On December 22, 2017, President Trump signed the Tax Cuts and Jobs Act (TCJA) into law. The following is a summary of the provisions:
While our prior summary outlined the proposed Section 409B, this summary looks at what TCJA actually does. Generally 4098B would have taxed nonqualified deferred compensation and other incentive compensation (including stock options) upon vesting rather than at payment. The TCJA preserves the current treatment of nonqualified deferred compensation, leaving Sections 409A, 457A, and 457(f) intact.
The TCJA adopted Section 83(i) as contained in the Proposed House Bill, which provides for the deferral of taxation on certain qualified equity grants, for up to five years after vesting, and clarifies that restricted stock units are not eligible for elections under Section 83(i). This provision provides tax benefits to employees of certain start-up companies. Generally, an employee may make a special election with respect to qualified stock transferred to them. The result is that no amount is included as income for the first taxable year in which the rights of the employee in such stock are transferable or are not subject to a substantial risk of forfeiture, whichever is applicable.
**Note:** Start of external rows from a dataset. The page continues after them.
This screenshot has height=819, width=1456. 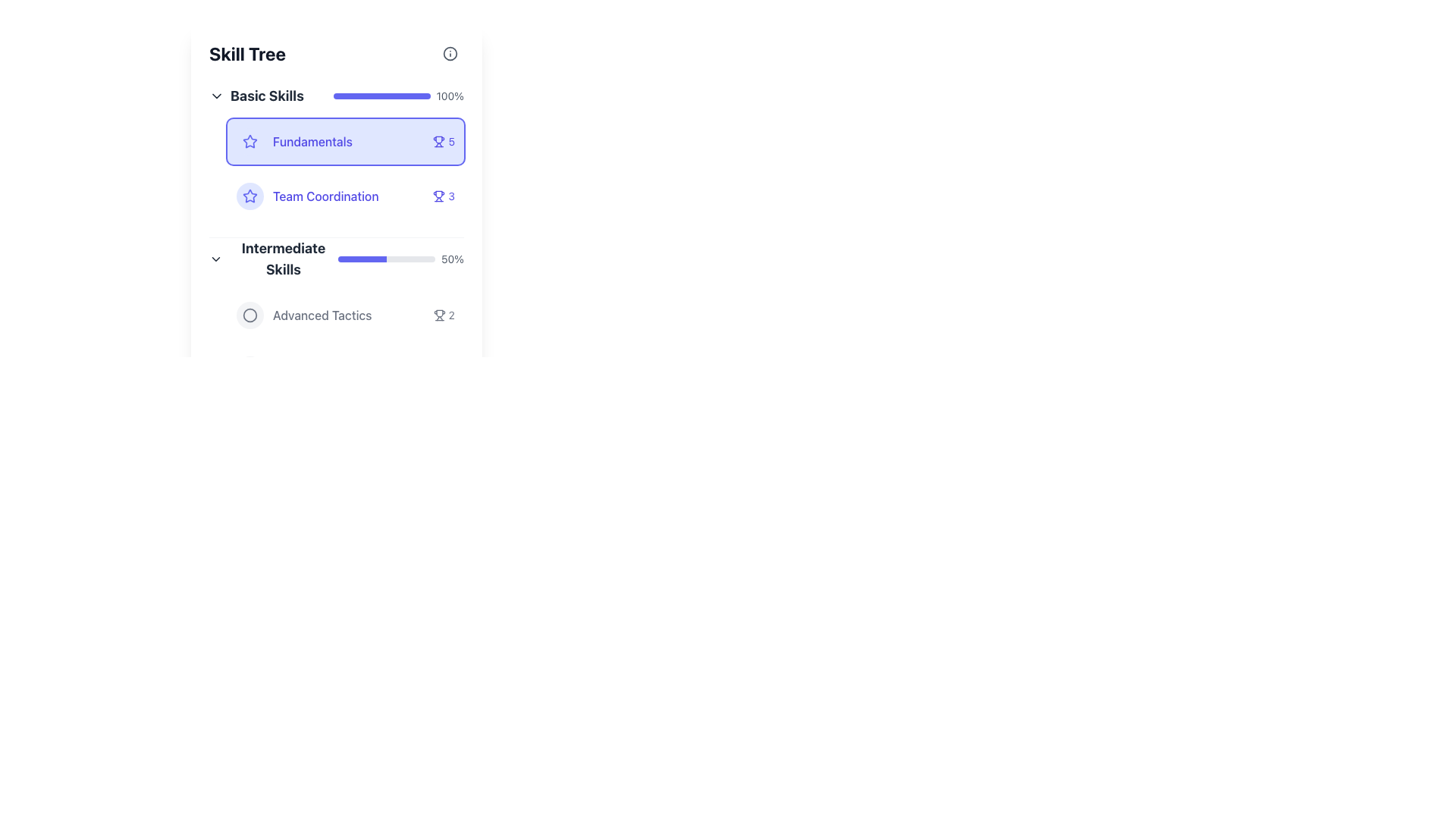 I want to click on the progress bar indicating 50% completion, which is styled in indigo blue and located in the 'Intermediate Skills' section, positioned to the right of the skill title, so click(x=400, y=259).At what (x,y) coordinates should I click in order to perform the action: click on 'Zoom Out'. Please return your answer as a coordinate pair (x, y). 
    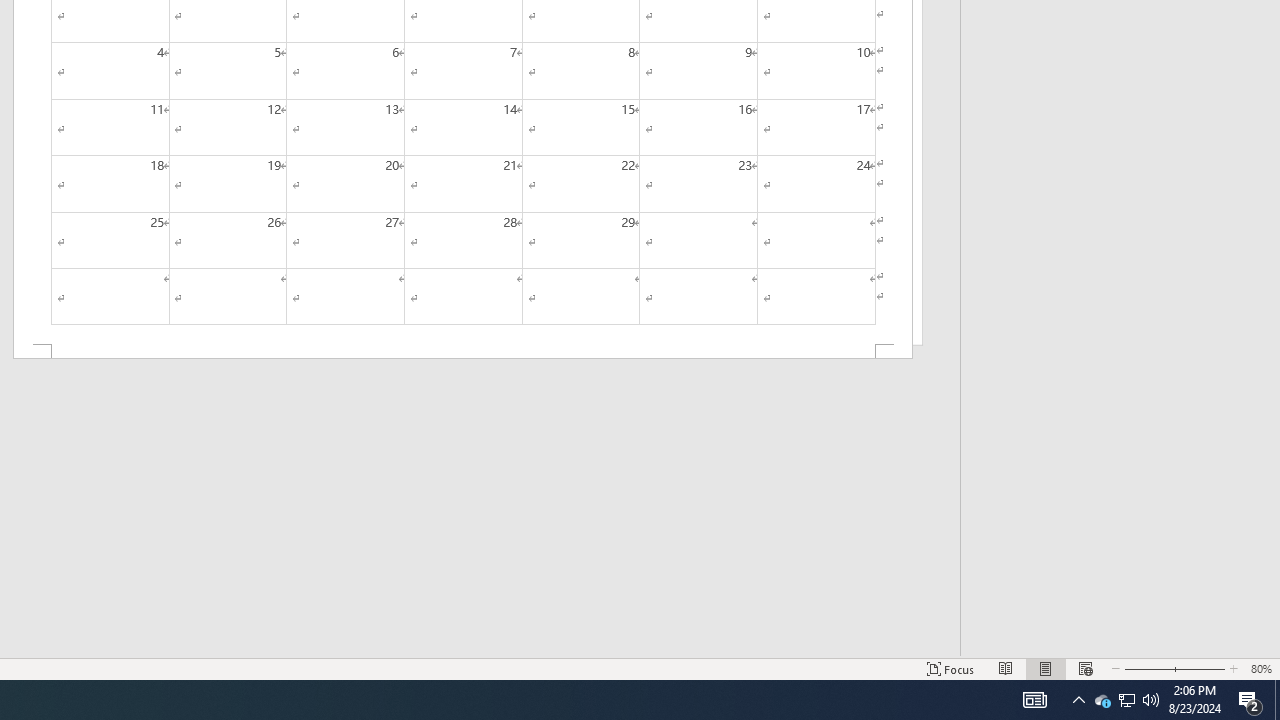
    Looking at the image, I should click on (1143, 669).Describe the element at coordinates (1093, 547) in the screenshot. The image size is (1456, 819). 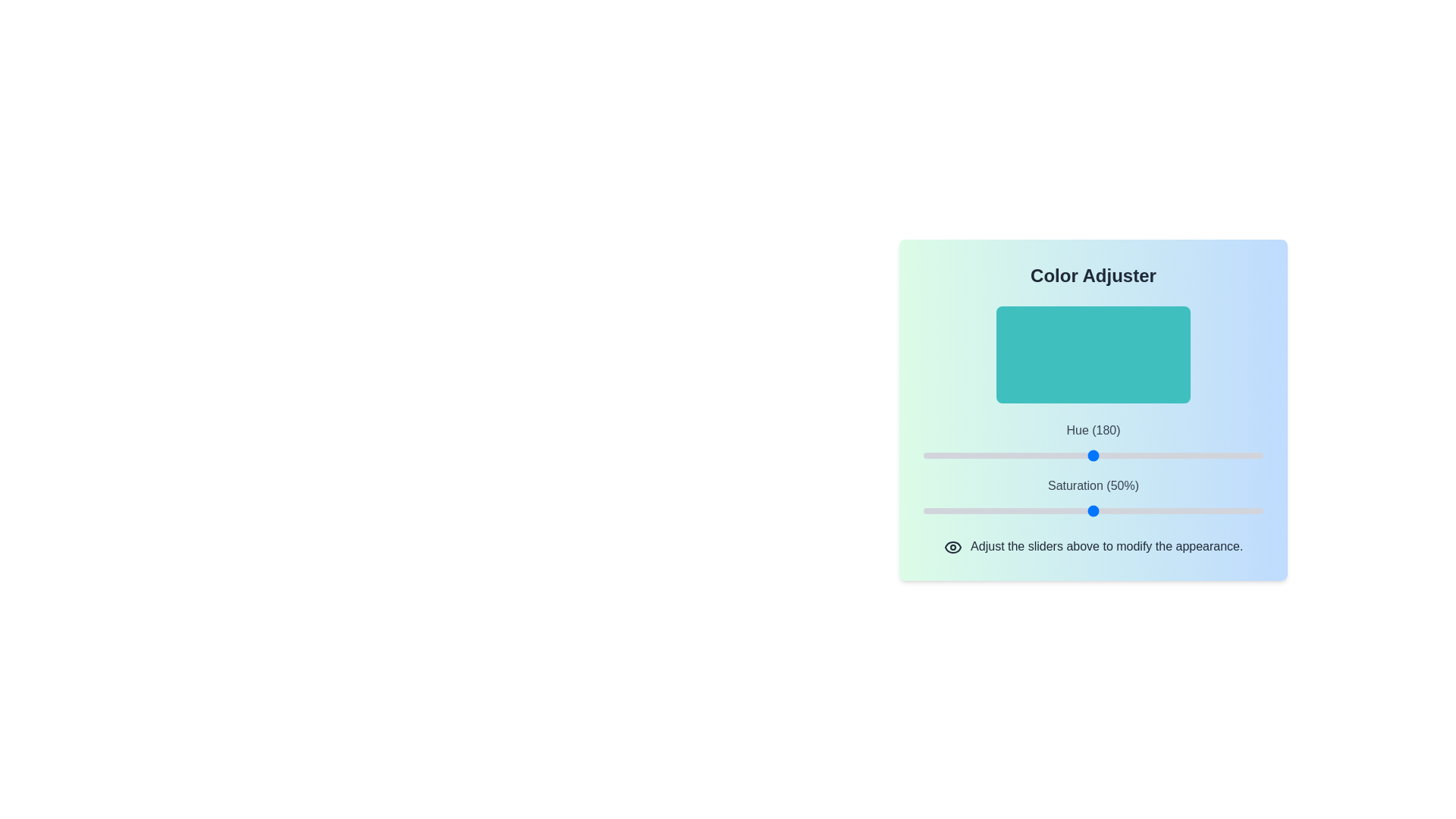
I see `the text 'Adjust the sliders above to modify the appearance.'` at that location.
Income taxation can be deferred by the employee until the earlier of (a) five years or (b) the occurrence of a specified event, such as the stock of the company being readily tradable on an established securities market or a revocation of the election. We do not see this being widely used, because of its narrow scope.
The final law includes the following changes:
- Limitations on deductible compensation paid to certain public company executive officers under Section 162(m), including repealing exceptions for performance-based compensation and commission-based compensation. This, then, appears to effectively result in all compensation paid to a covered employee that is greater than $1 million per year being non-deductible.
- Expanding the scope of covered employees to include the principal financial officer and to provide for continued application for all years in which a covered employee receives any compensation from the company.
- The TCJA imposes an excise tax, equal to the corporate tax rate (set at 21%), on compensation in excess of $1 million paid to an applicable tax-exempt organization’s five highest-paid employees, for a tax year (or any person who was such an employee in any tax year beginning after 2016).
- The excise tax would also apply to parachute payments exceeding the portion of the base amount that is allocated to the payment. (The base amount is defined as the average annual compensation of the employee for the five tax years before the employee’s separation from employment.) The tax on excess parachute payments applies only to payments made to employees who are highly compensated. The new law treats compensation as paid when rights to remuneration are not subject to a substantial risk of forfeiture. The TCJA exempts, from the definition of “compensation” for purposes of the tax, remuneration paid to licensed medical professionals in exchange for medical services performed. The tax applies to tax years beginning after 2017.
We will continue to review the new law and provide additional guidance as it develops.